Continua la vicenda di Meredith Kercher, la studentessa inglese uccisa a Perugia nella notte fra il 1 e il 2 novembre del 2007.

Al via infatti la prima udienza del processo che vede imputati Amanda Knox e Raffaele Sollecito. Il processo si svolge davanti alla Corte d'Assise di Perugia, dove i due imputati sono seduti in aula con i rispettivi avvocati. Amanda si è presentata in jeans, maglietta a righe con sopra una felpa grigia e i capelli sciolti, mentre Raffaele ha i capelli più corti rispetto all'udienza preliminare, e indossa pantaloni beige, un maglioncino a collo alto di colore chiaro e un giacchetto verde.

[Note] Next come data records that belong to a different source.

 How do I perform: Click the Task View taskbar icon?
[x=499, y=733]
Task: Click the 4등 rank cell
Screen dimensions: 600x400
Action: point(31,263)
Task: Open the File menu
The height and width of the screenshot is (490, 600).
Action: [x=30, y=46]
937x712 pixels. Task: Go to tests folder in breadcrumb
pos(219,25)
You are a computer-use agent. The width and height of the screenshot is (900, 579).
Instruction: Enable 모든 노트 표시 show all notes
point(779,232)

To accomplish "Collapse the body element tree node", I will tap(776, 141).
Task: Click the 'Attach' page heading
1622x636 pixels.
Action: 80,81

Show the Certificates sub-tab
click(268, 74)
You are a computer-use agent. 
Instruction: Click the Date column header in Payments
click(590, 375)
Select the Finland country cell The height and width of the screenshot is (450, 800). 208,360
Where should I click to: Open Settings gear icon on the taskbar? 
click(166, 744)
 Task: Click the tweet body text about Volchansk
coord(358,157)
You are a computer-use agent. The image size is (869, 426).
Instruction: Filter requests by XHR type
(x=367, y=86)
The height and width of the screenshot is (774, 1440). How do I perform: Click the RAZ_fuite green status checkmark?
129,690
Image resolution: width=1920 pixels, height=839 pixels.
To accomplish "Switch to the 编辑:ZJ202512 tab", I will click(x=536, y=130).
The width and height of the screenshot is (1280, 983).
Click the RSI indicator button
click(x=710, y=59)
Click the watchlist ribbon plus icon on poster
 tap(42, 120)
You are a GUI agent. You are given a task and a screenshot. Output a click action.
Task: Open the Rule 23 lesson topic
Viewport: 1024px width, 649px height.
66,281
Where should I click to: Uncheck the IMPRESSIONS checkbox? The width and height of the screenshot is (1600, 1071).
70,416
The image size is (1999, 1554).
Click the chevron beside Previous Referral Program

Il processo è cominciato poco prima delle 9.30, i capi di accusa oltre all'omicidio volontario della ragazza, sono anche di violenza sessuale e furto (300 euro e due carte di credito) appartenenti proprio a Meredith.

Nei confronti di Amanda pende anche la calunnia aggravata verso Patrick Lumumba, coinvolto e poi prosciolto.

Nella Sala degli Affreschi in cui si tiene il dibattimento, sono presenti un centinaio di giornalisti, di cui 77 testate provenienti dall'Italia, dalla Gran Bretagna, Stati Uniti e Germania. I due imputati, che hanno sempre proclamato la loro innocenza, sono arrivati verso le 8.30 a bordo di due macchine diverse della polizia penitenziaria.

Giancarlo Massei oltre a guidare il collegio avrà il dovere di giudicare Amanda e Raffaele. I pubblici ministeri Giuliano Mignini e Manuela Comodi hanno chiesto il divieto di fare riprese audio e video durante il processo. Dall'altra parte i rispettivi avvocati hanno chiesto di celebrare tutto a porte aperte e con il pieno accesso dei mezzi di informazione.

Il terzo imputato, Rudy Guede, che aveva scelto il rito abbreviato, è stato riconosciuto colpevole e condannato a 30 anni di carcere dal 29 ottobre scorso.

Dopo il Consiglio svolto dalla Corte di Assise è stato deciso che il processo avrà luogo a porte aperte ma senza telecamere, motivando la decisione del divieto alle riprese nel fatto che "non c'è interesse sociale alle riprese televisive dato che i giornalisti potranno assicurare la conoscenza tempestiva del dibattimento", questo è quanto ha dichiarato il presidente della Corte.